2.The study took advantage of the Swiss Canopy Crane Project, where a mature temperate forest was labelled with 13C-depleted CO2. By exchanging leaf litter between the 13CO2-enriched area and an unlabelled control area, we were able to separate carbon fluxes originating from leaf litter and roots, respectively.
3.Fatty acid (FA) composition and δ13C signatures of individual FAs of basal resources and soil animals, including decomposers and predators, were analysed.

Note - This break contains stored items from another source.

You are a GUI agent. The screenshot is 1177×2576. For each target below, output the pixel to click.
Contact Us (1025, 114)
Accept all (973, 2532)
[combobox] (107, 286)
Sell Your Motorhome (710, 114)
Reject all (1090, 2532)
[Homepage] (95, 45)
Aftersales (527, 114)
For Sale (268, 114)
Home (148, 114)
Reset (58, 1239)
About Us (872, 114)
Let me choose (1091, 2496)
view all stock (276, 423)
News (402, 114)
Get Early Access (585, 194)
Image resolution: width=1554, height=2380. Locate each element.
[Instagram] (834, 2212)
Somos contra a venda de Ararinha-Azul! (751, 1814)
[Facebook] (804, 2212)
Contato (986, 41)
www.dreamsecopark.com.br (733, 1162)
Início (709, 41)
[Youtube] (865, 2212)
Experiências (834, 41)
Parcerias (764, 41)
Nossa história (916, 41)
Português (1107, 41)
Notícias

Marker FAs allowed differentiation of the contribution of plant litter, fungi and bacteria to the nutrition of higher trophic levels.
4.Our findings suggest that root-derived carbon is of major importance for the soil animal food web and that it enters the soil animal food web mainly via feeding on ectomycorrhizal fungi.
5.In contrast to previous studies that emphasized the dominance of the fungal energy channel, significant amounts of bacterial FAs in each of the predator species studied indicate that the bacterial energy channel is considerably more important for the nutrition of higher trophic levels than previously assumed. The flux of energy along the two channels presumably contributes to food web stability.
6.Compound-specific 13(CO2) FA analysis of basal resources and soil animals allowed the separation of energy fluxes originating from ectomycorrhizal vs. saprotrophic fungi, from bacteria feeding on leaf litter vs. bacteria feeding on root exudates, and from leaf litter itself, providing information on the partitioning of these different energy channels in unprecedented detail.